第二,居住在農村的老年人的健康估算值為-0.625,即農村老年人健康水平顯著低于城市的老年人,這與大多老年人年輕時從事的職業有關,與城市老年人相比農村老年人大多從事體力勞動,更損害健康,因此隨著年齡的增長身體健康水平會大幅下降。此外,農村醫療條件、經濟條件的限制也會影響農村老年人的健康水平。
第三,睡眠時間不正常的老年人的健康估算值為-0.318,即睡眠時間低于6小時和高于8小時的老年人健康狀況低于睡眠時間正常的老年人,合理的睡眠時間有利于老人身體的恢復和調節,進而影響老年人的健康水平。此外,沒有殘疾和沒有慢性病的老年人的健康估算值分別為0.5和0.126,健康狀況優于患病老人。模型二在老年人個人特征的控制變量中加入老年人是否進行社會參與的變量。由模型控制變量可知,老年人未參加社會活動時模型系數為-0.323,顯著性<0.01,反映出老年人參與社會活動對健康具有顯著的積極影響。模型三在模型二的基礎上加入了子女照料的相關變量,包括與子女居住距離、子女經濟支持、子女學歷、子女健康水平。由模型可知:
第四,老人與子女居住距離較近,給予父母適當的經濟上的支持對老人的健康水平有顯著的積極影響。這與現實中距離較近方便子女對父母經常提供物質或精神上的支持,照料父母身體,進而提高父母健康水平情況相符。但子女學歷較低對老年人的健康有顯著的消極影響。現實中學歷較低時從事的工作收入較低,工作類型大多為忙碌勞累的工作,子女能對老人提供照料的時間和經濟支持較有限,老人的健康水平較低。
第五,低年齡階段老年人健康的顯著性由于子女照料變量的加入由不顯著變為顯著相關且對健康狀況為消極影響,表示低年齡階段的老年人很少得到子女照料,或者存在老年人仍需照料子女的情況,這對老年人的健康狀況產生不利影響。

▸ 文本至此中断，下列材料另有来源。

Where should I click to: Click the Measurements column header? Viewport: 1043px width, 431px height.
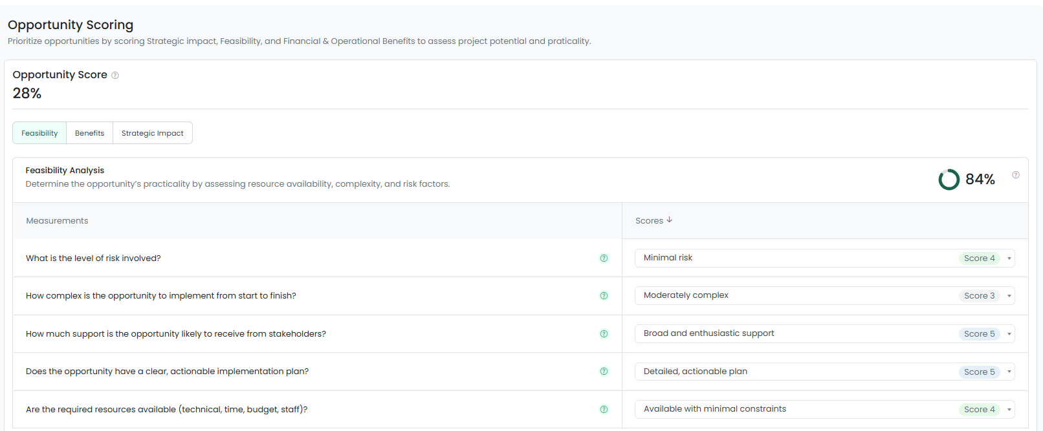click(x=57, y=221)
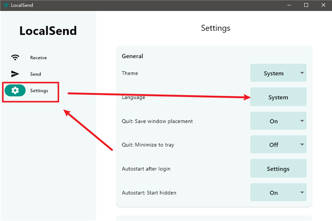Screen dimensions: 332x221
Task: Click the Theme dropdown arrow
Action: pos(302,73)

第六,慢性病變量在模型二、模型三中隨著社會參與和子女照料相關變量的加入,對無慢性病或只有一種慢性病的老年人健康狀況產生的積極影響在增強,說明社會參與和子女的照料可有效改善老年人的健康狀況。
三、結論與啟示
本文基于CHARLS2015的跟蹤調查數據,利用有序回歸模型分析社會參與—子女照料對當期老年人健康的影響,分析結果表明,社會參與—子女照料對當期老年人健康狀況具有顯著的積極影響。進行社會參與的老年人健康狀況顯著優于無社會參與的老年人;老人與子女居住較近,子女學歷高并可得到子女適當經濟支持的老年人健康狀況明顯優于無子女照料的老年人。本次研究結果與社會支持理論提出的家庭照料,親情獲得對老年人健康有積極影響結論一致。
此外,對比三個模型可以發現,當模型中依次加入社會參與和子女照料的相關變量時,模型中部分變量的顯著性在發生改變,得出以下具體結論。

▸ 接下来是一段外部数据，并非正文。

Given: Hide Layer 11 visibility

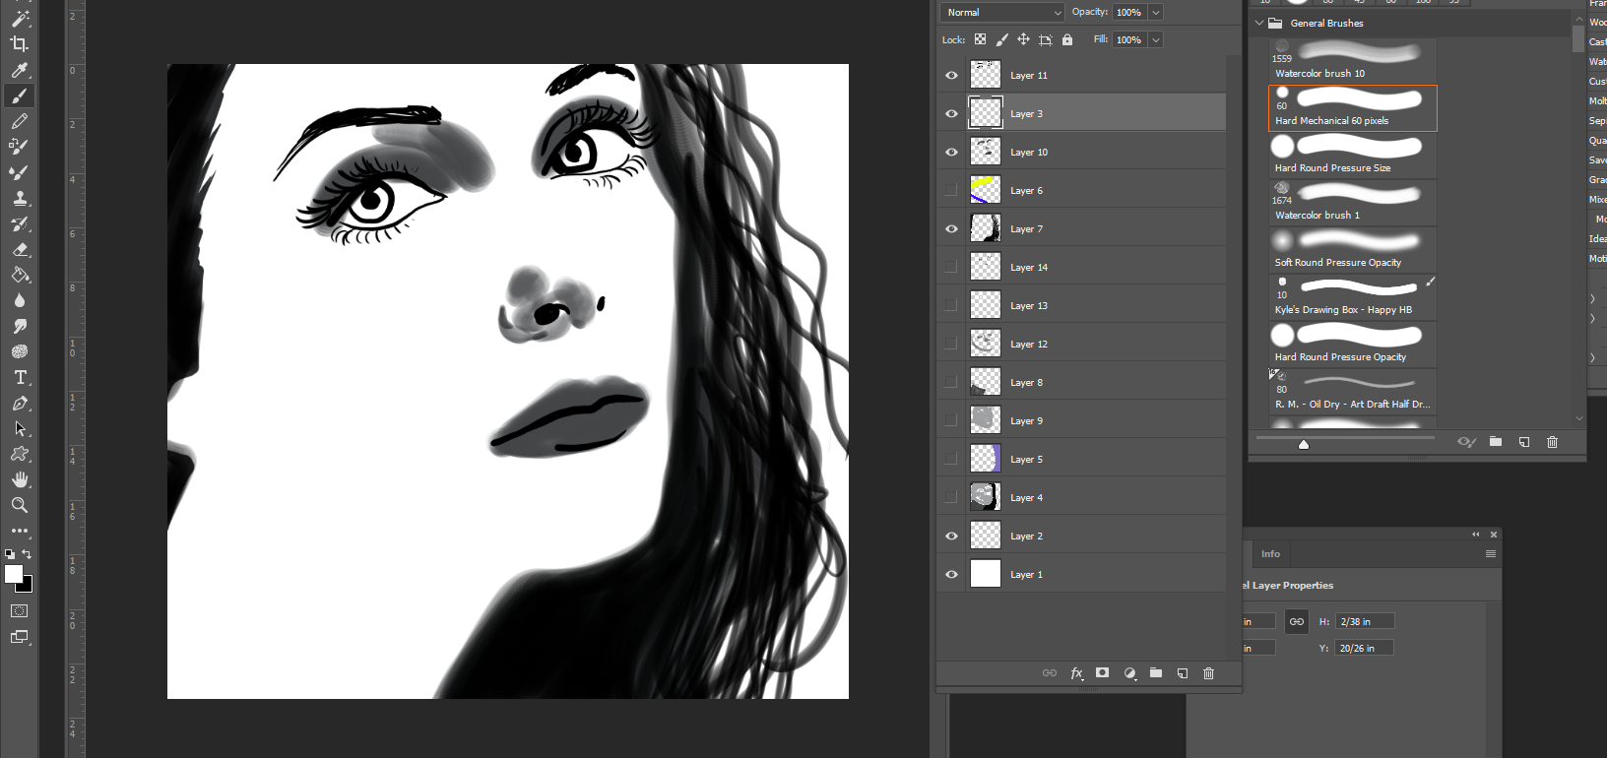Looking at the screenshot, I should pos(951,76).
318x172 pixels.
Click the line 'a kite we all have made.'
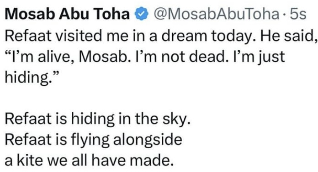(x=89, y=161)
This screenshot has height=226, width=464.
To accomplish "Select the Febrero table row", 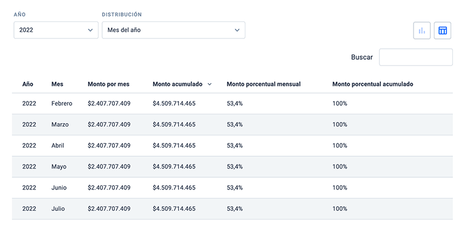I will pos(233,103).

第一,低年齡階段的老年人很少得到子女照料,或者存在老年人仍需照料子女的情況,這對老年人的健康狀況產生不利影響。社會存在“啃老”現象或父母已步入老年階段,而孩子尚未成人獨立的家庭,為提高該類老年人的健康狀況,需家庭觀念的轉變和政府的政策支持。父母首先需要從根本上轉變親子觀念,積極進行自我心理調整,真正切斷親子之間的心理臍帶,徹底破除親子一體化心理,減少啃老現象。
第二,與子女居住的較近、能得到子女的經濟支持可顯著降低照看孩子對老年人身體健康的消極影響。家庭中子女應為老年人提供必要的經費支持,以滿足老年人生活改善和社會活動的開支。老年人參加的部分社會活動,可能是需要一定費用的,但老年人收入相對有限,所以,在社會活動參與方面需要子女給以經濟支持。子女與老年人居住距離較近更好,方便子女抽出適當時間陪父母參加一些社會活動和照護自己的下一代。老年人思想比較保守并且可能因忙于照護子孫,很多時候缺少去參與社會活動的時間和精力。

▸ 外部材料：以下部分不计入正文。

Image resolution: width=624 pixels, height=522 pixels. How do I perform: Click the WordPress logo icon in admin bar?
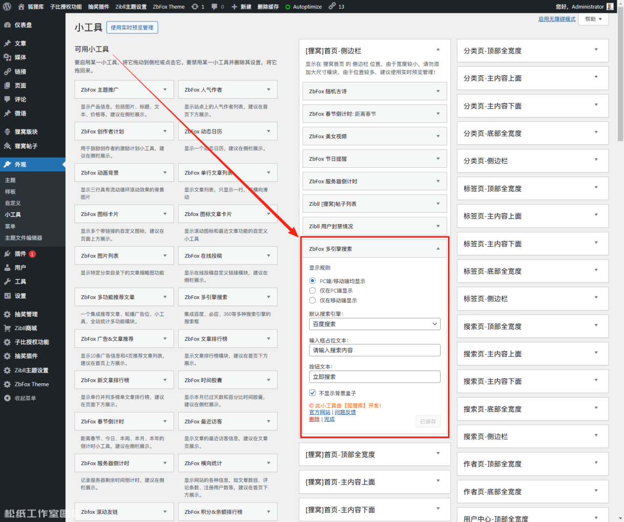7,7
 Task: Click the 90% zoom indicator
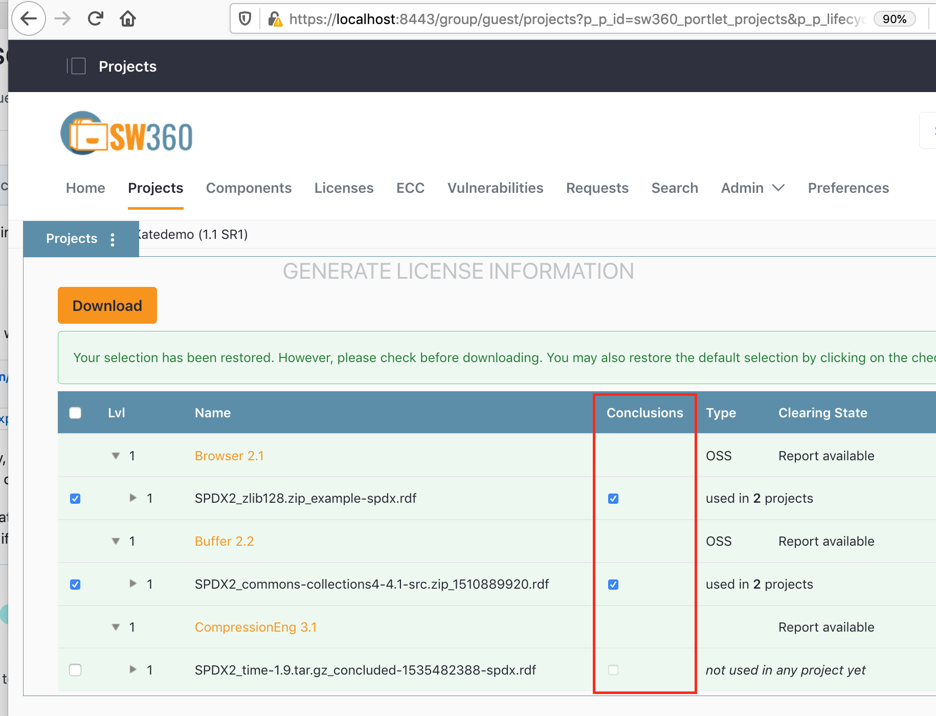(894, 19)
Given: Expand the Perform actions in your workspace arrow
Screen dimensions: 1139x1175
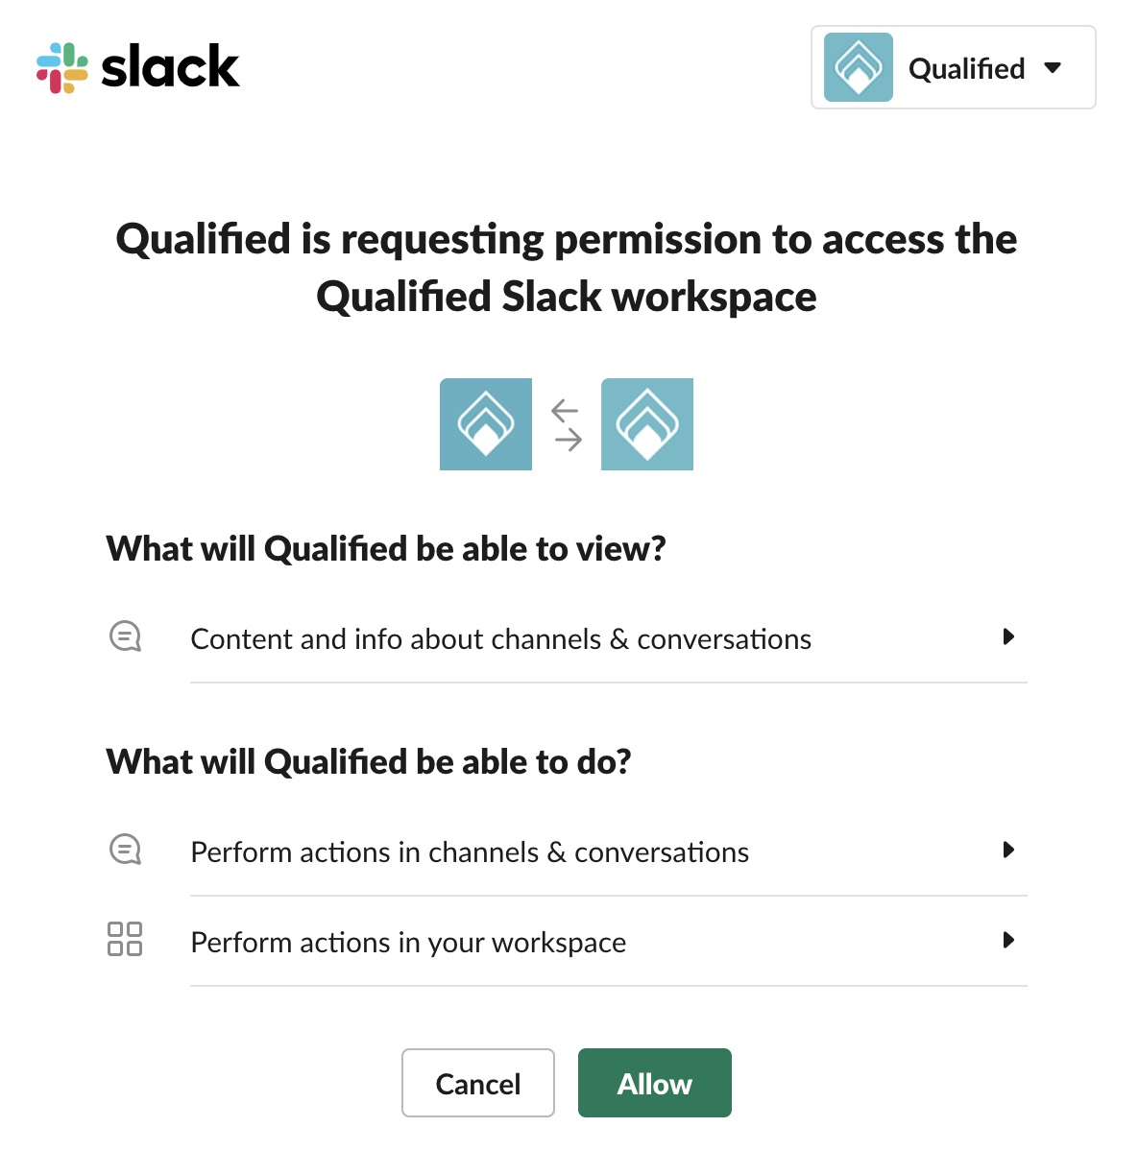Looking at the screenshot, I should tap(1008, 940).
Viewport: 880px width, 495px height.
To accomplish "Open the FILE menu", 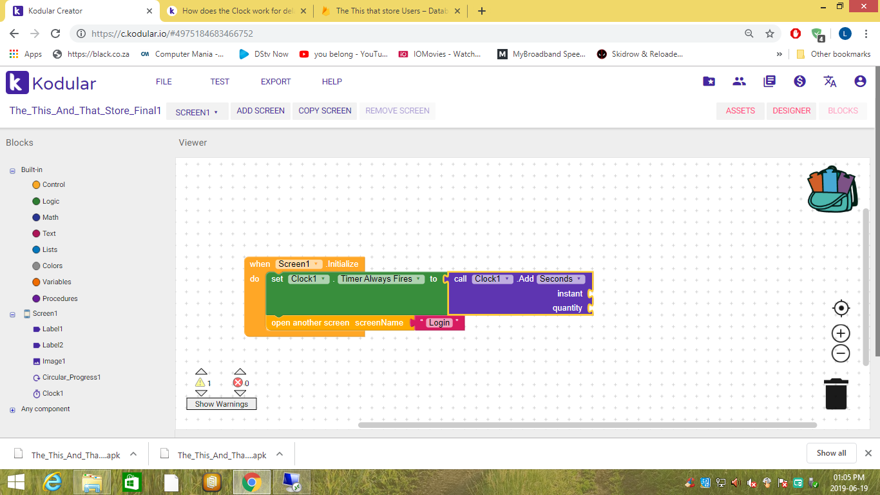I will 164,82.
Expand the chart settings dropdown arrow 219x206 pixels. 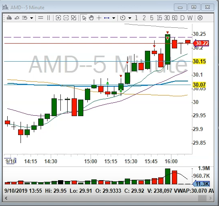tap(32, 18)
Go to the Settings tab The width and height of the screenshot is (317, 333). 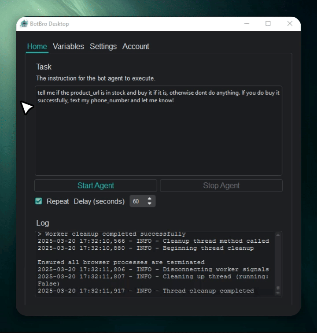click(103, 47)
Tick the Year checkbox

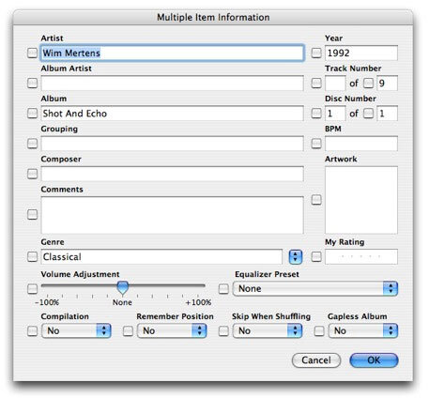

第三,社會參與和子女的照料可有效改善患有慢性病老年人的健康狀況。且已有研究表明,患有慢性疾病的老年人大多維持著基本的社會活動能力[6]。促進老年人參與社會活動,可以增加體力活動和減少久坐時間,對慢性疾病有潛在的療效。但是,現在由于子女工作繁忙,老人空巢的比重越來越高,空巢時間也越來越長。即使是同孩子一起生活的老人,白天也大多是一個人,很少得到孩子的陪伴和照顧,過著孤獨的生活。因此,子女應鼓勵老人參加社會活動,結交新朋友,充實自己的晚年生活。
當下社會伴隨老齡化和少子化的劇增,傳統的家庭養老功能逐漸下降,僅靠家庭已難以為繼,需要結合社會養老,但并不意味著家庭已脫離養老責任,不具備養老功能。從當下的數據調查來看,家庭養老的比重仍然是最高的。因此,目前家庭應配合國家政策和社會環境,為老年人提供必要的支持,滿足老年人參與社會活動的需要,提高老年人的健康水平,促進全社會積極老齡化。